Rewrite the lines below, renaming every "Given" to "Objective" and keeping everything else the same. Leave the pictures out of your answer.

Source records

- - -

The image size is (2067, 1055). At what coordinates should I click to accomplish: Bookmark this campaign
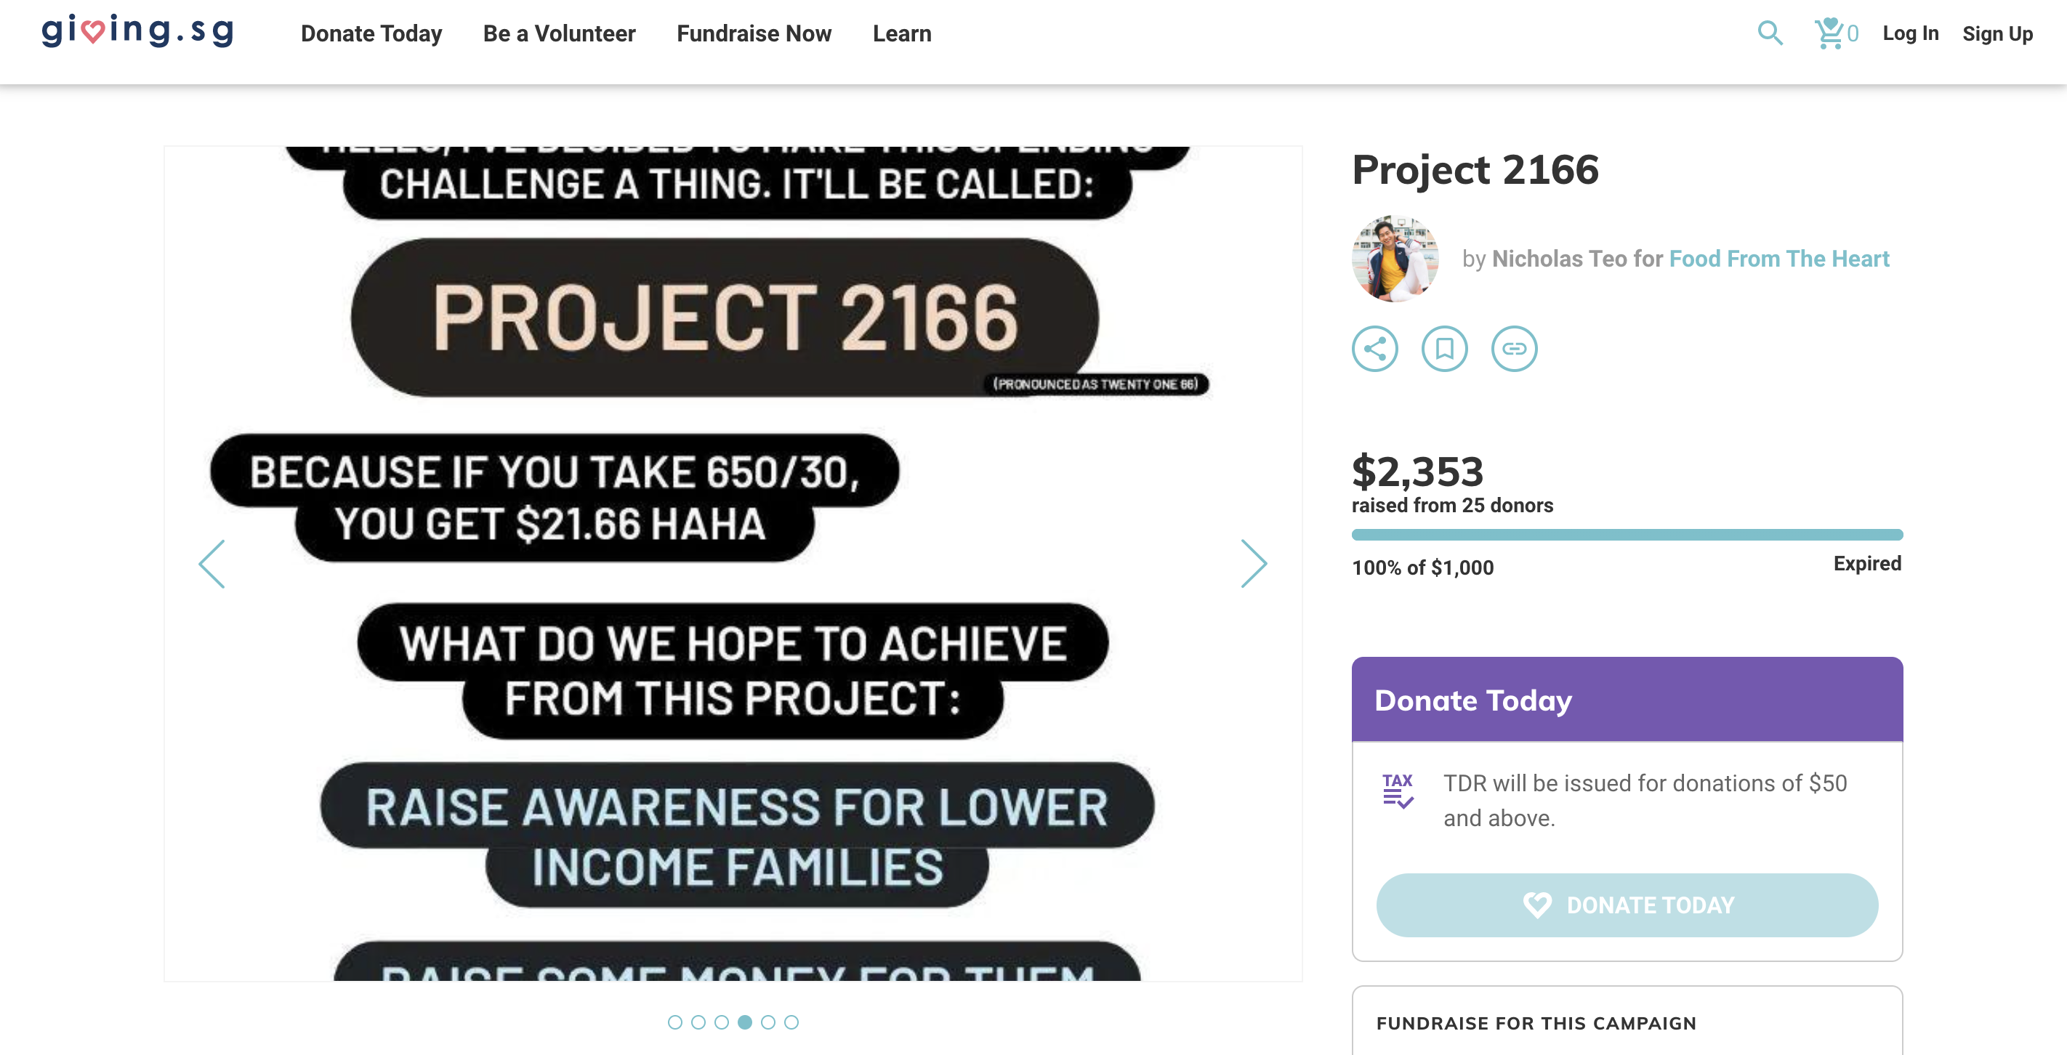1444,348
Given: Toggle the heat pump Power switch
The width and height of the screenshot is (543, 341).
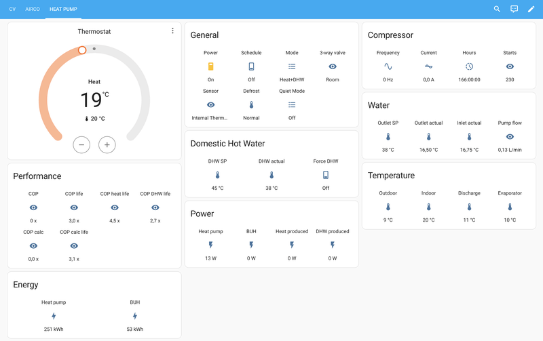Looking at the screenshot, I should coord(210,66).
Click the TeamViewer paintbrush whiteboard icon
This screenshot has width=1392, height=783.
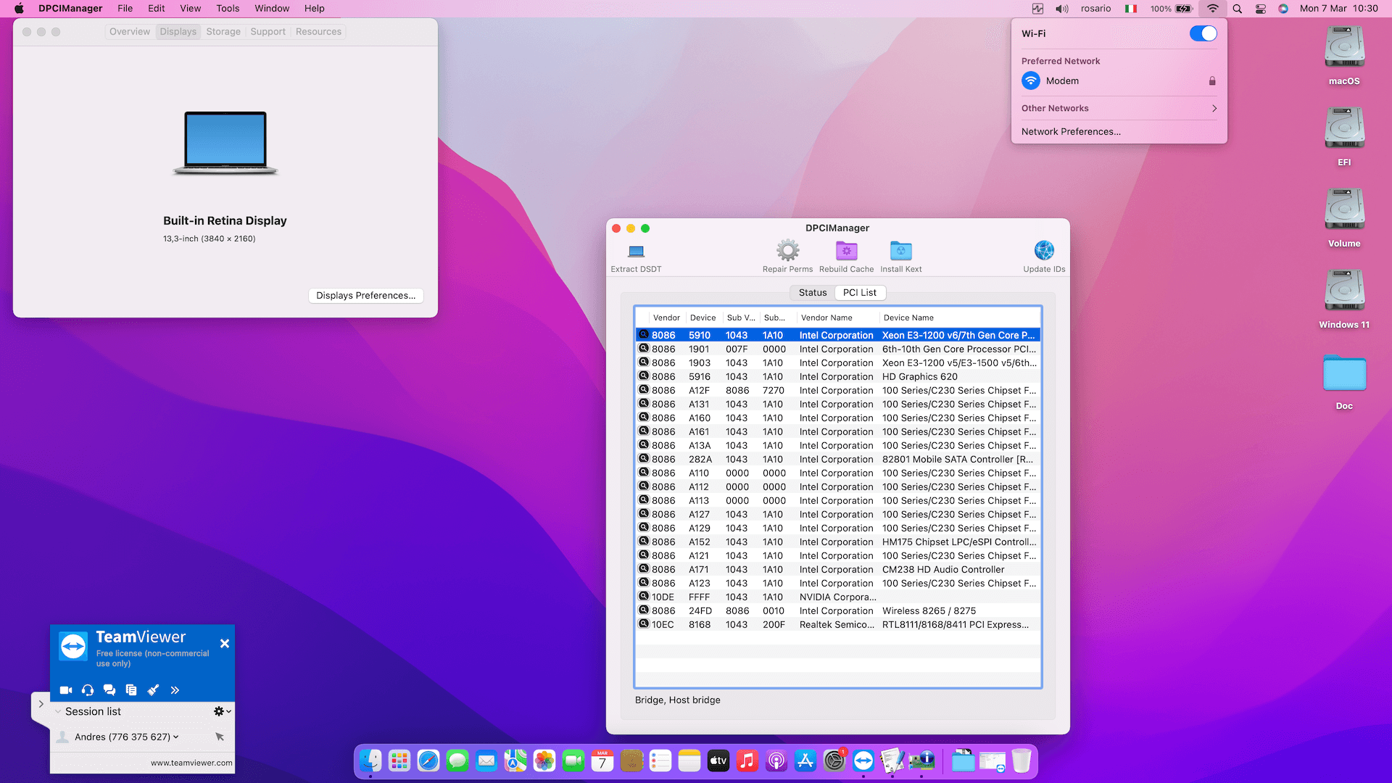point(153,690)
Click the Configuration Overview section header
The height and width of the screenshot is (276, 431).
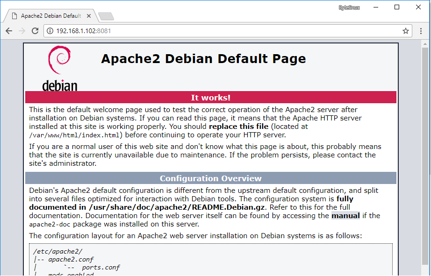click(210, 178)
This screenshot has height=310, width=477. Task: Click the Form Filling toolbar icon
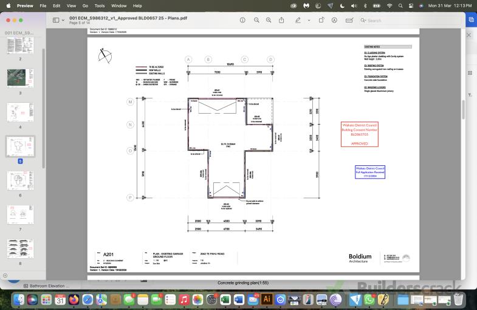coord(349,20)
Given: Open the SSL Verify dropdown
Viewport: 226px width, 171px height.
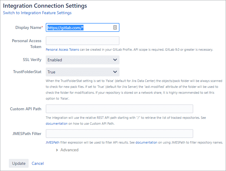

- - -

WRITTEN SOLUTION
The image size is (2067, 1055). At what coordinates should I click to accomplish: Bookmark this campaign
1444,348
Objective: Toggle the heat pump Power switch
The width and height of the screenshot is (543, 341).
Looking at the screenshot, I should coord(210,66).
Click the TeamViewer paintbrush whiteboard icon
This screenshot has width=1392, height=783.
point(153,690)
Click the Configuration Overview section header
The height and width of the screenshot is (276, 431).
click(210, 178)
This screenshot has height=310, width=477. Task: Click the Form Filling toolbar icon
coord(349,20)
Objective: Open the SSL Verify dropdown
Viewport: 226px width, 171px height.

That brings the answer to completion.